(Material supplied Opens)
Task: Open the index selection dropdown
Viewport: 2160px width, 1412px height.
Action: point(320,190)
(Material supplied Closes)
(Material supplied Opens)
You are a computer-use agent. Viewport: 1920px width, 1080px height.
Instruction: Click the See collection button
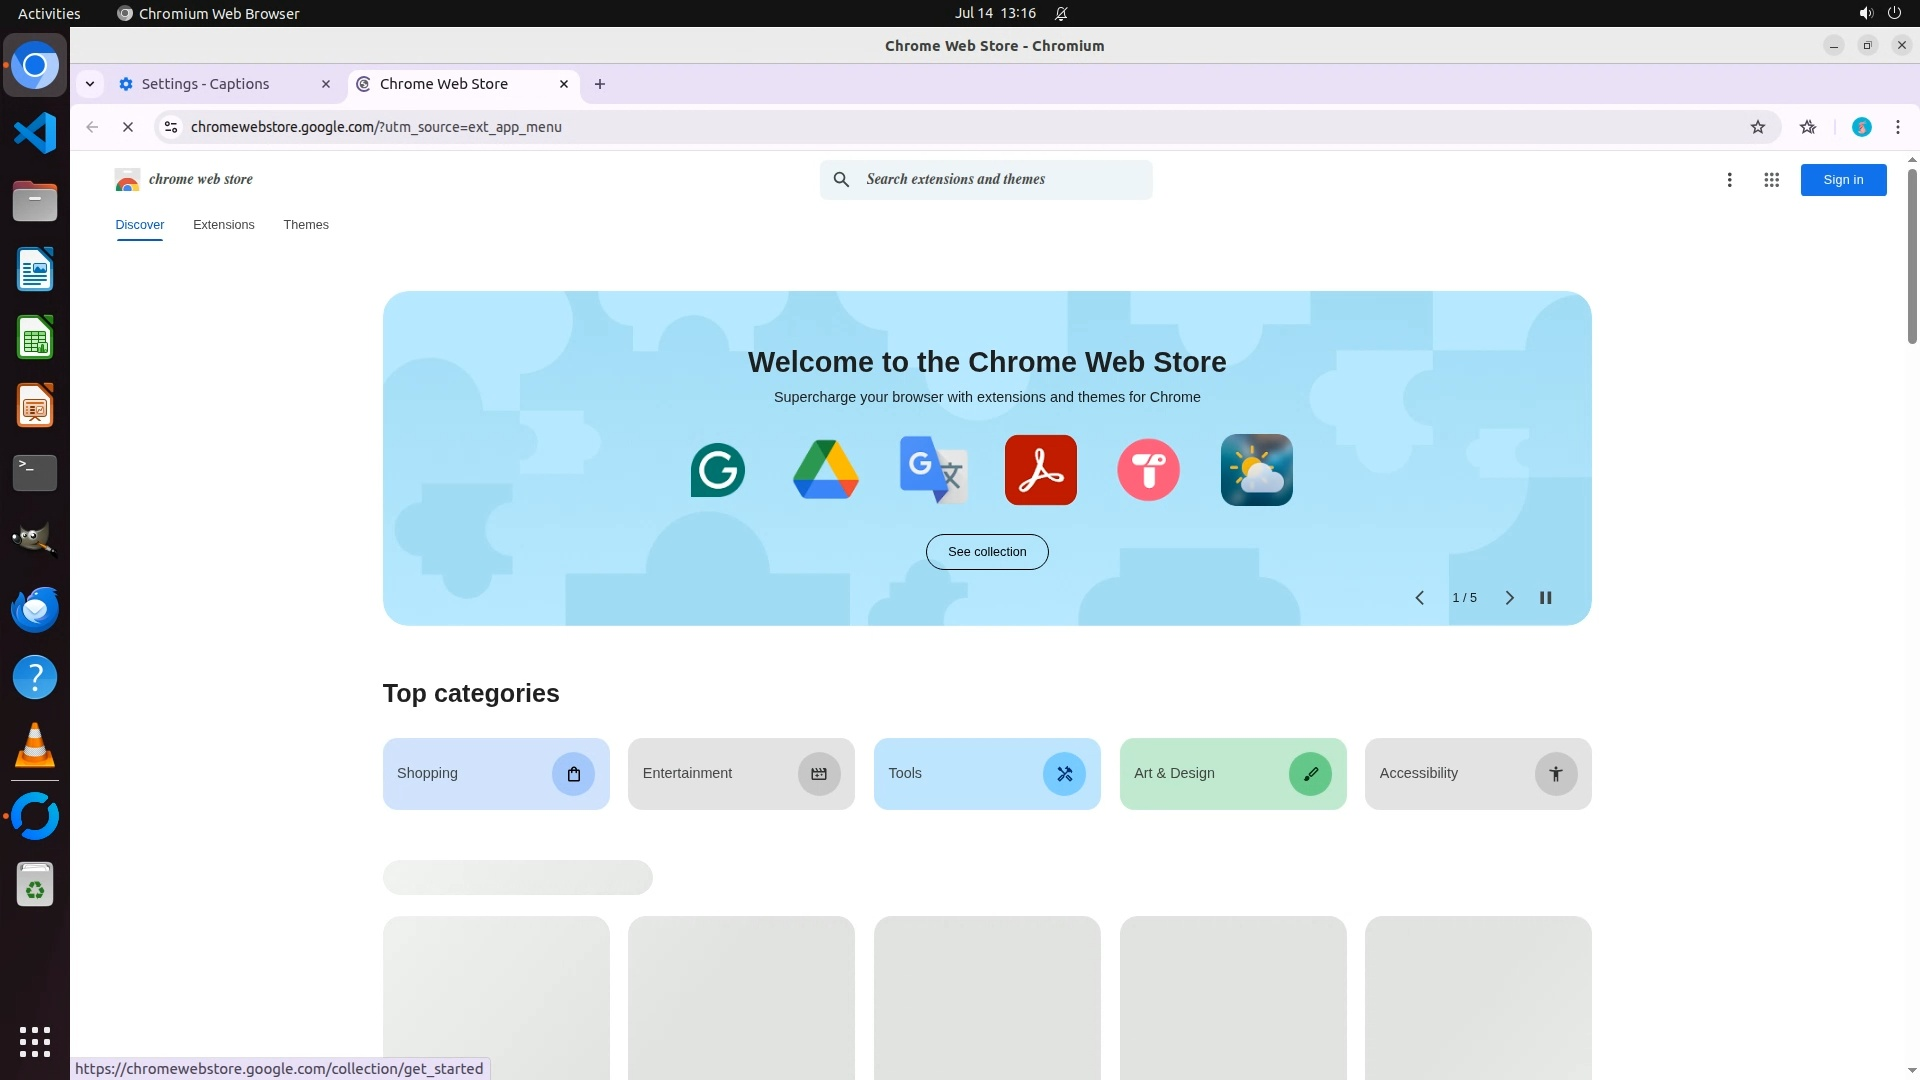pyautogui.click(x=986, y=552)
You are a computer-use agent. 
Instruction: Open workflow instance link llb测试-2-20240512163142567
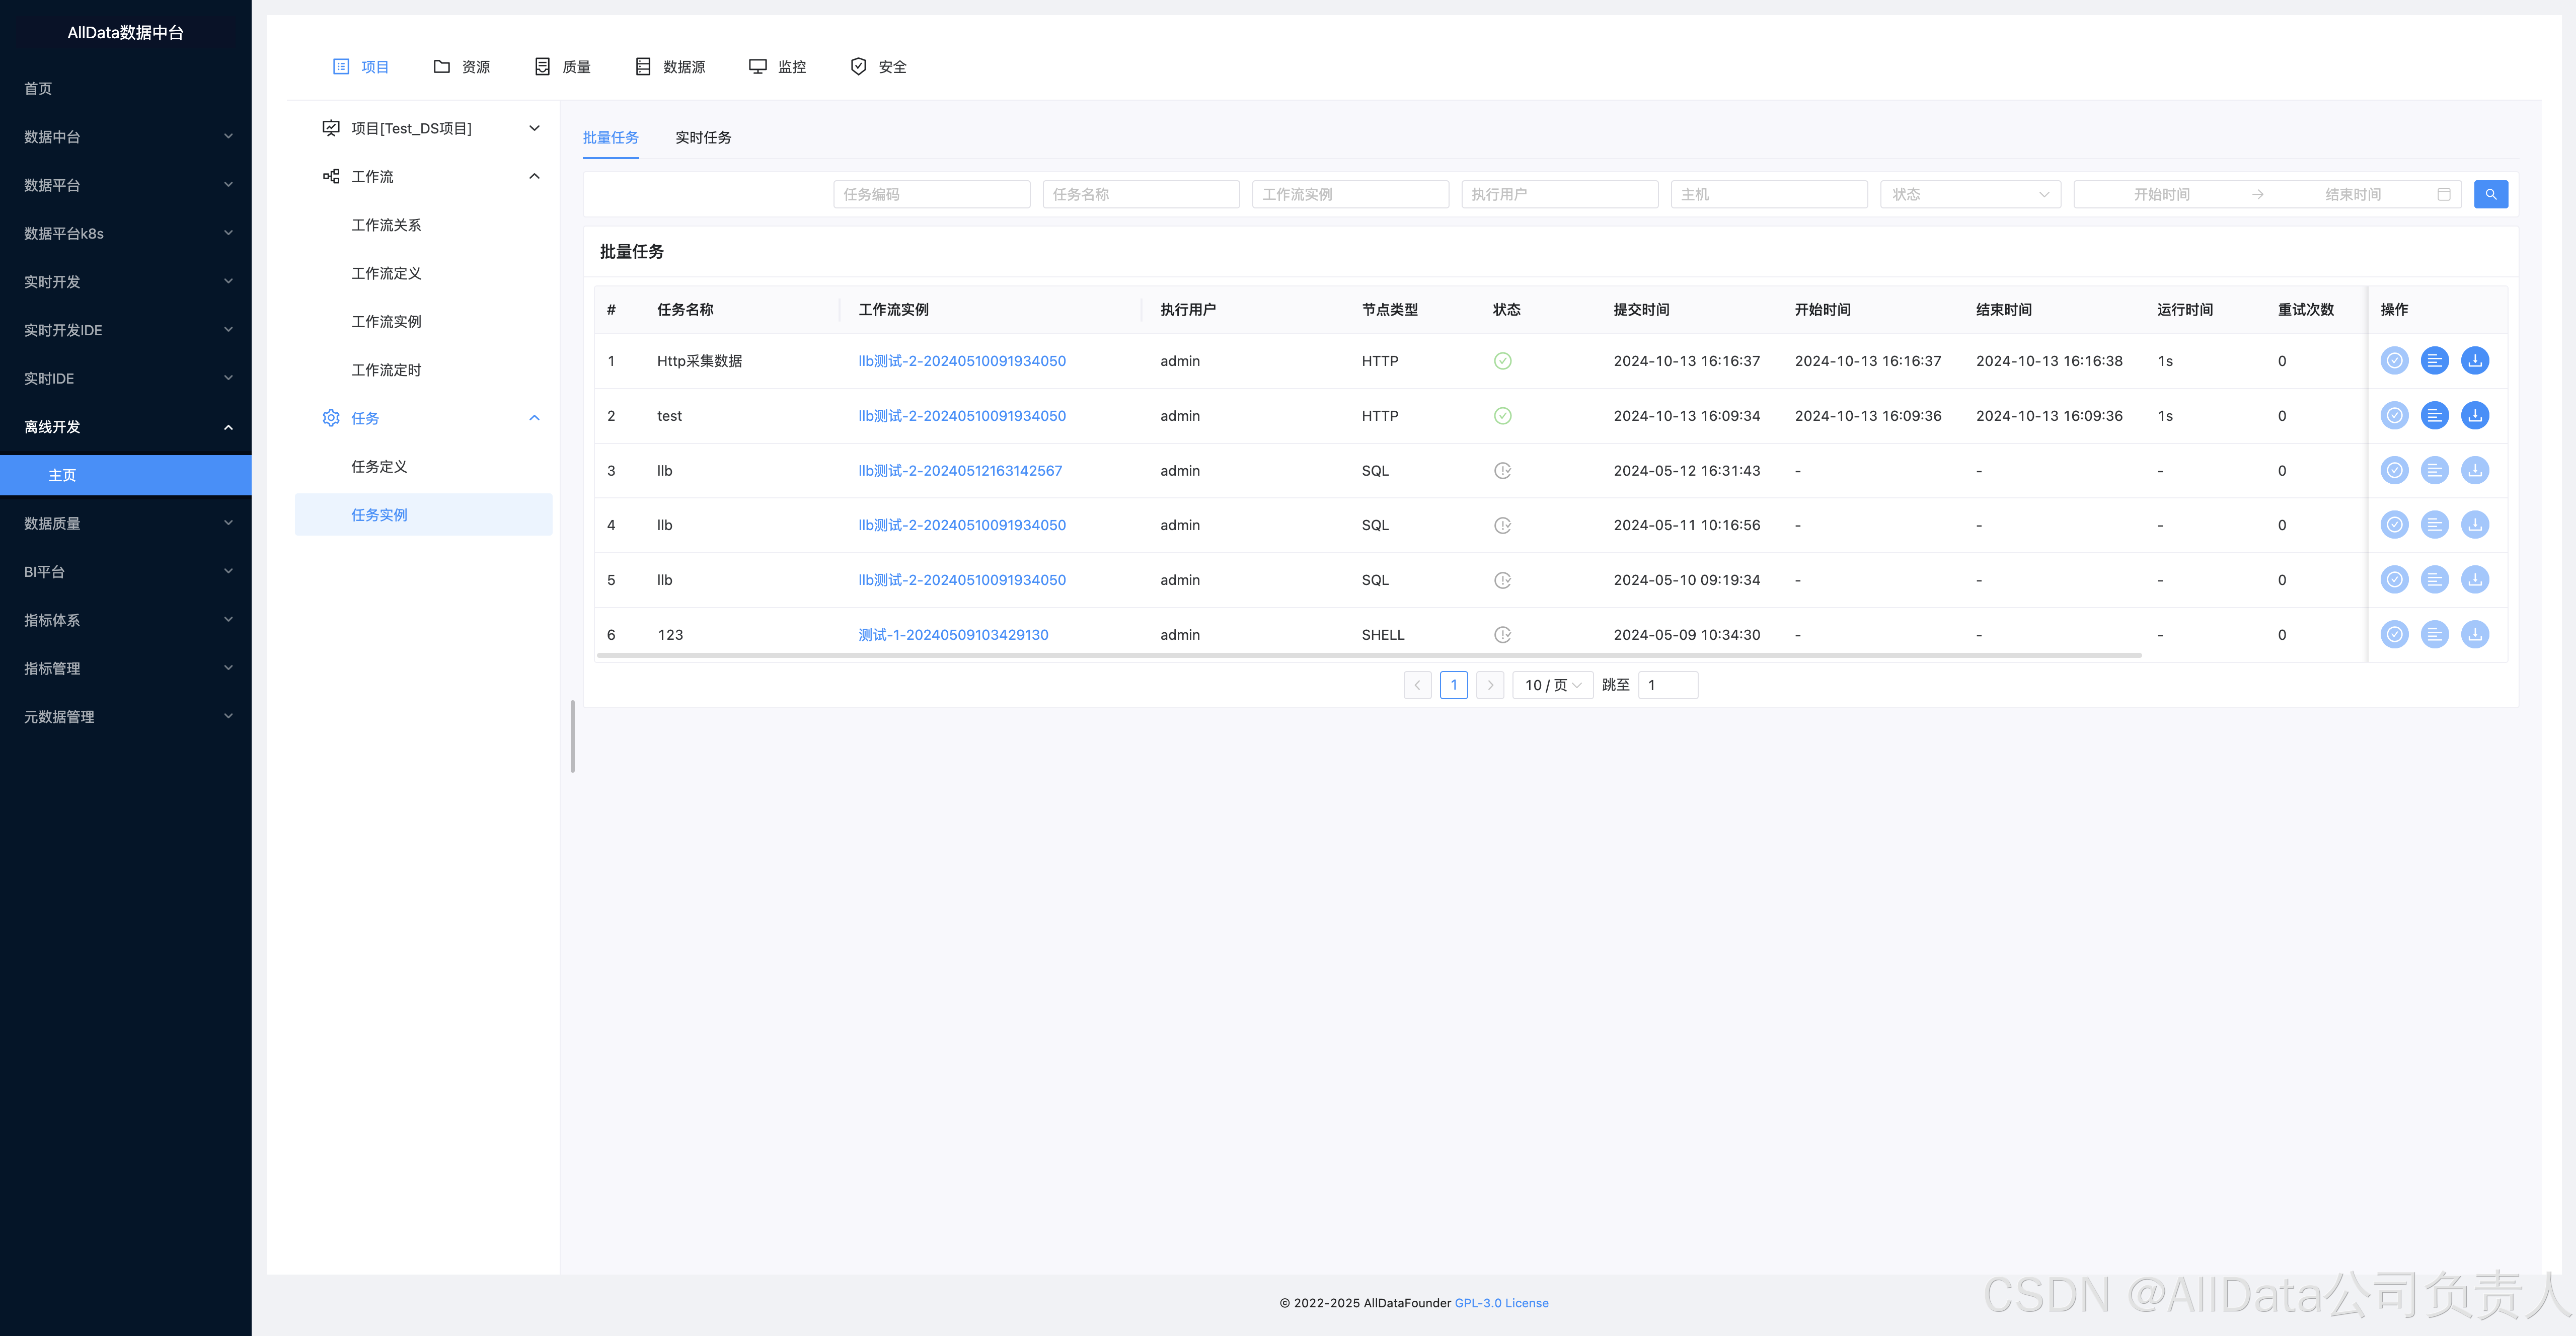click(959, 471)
(Material supplied Closes)
(Material supplied Opens)
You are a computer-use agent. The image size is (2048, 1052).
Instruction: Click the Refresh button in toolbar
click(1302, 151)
(Material supplied Closes)
Show all lines in the records above that hold "computer".

You are a computer-use agent. Viewport: 1920px width, 1080px height.
You are a computer-use agent. 
You are a computer-use agent. The image size is (2048, 1052).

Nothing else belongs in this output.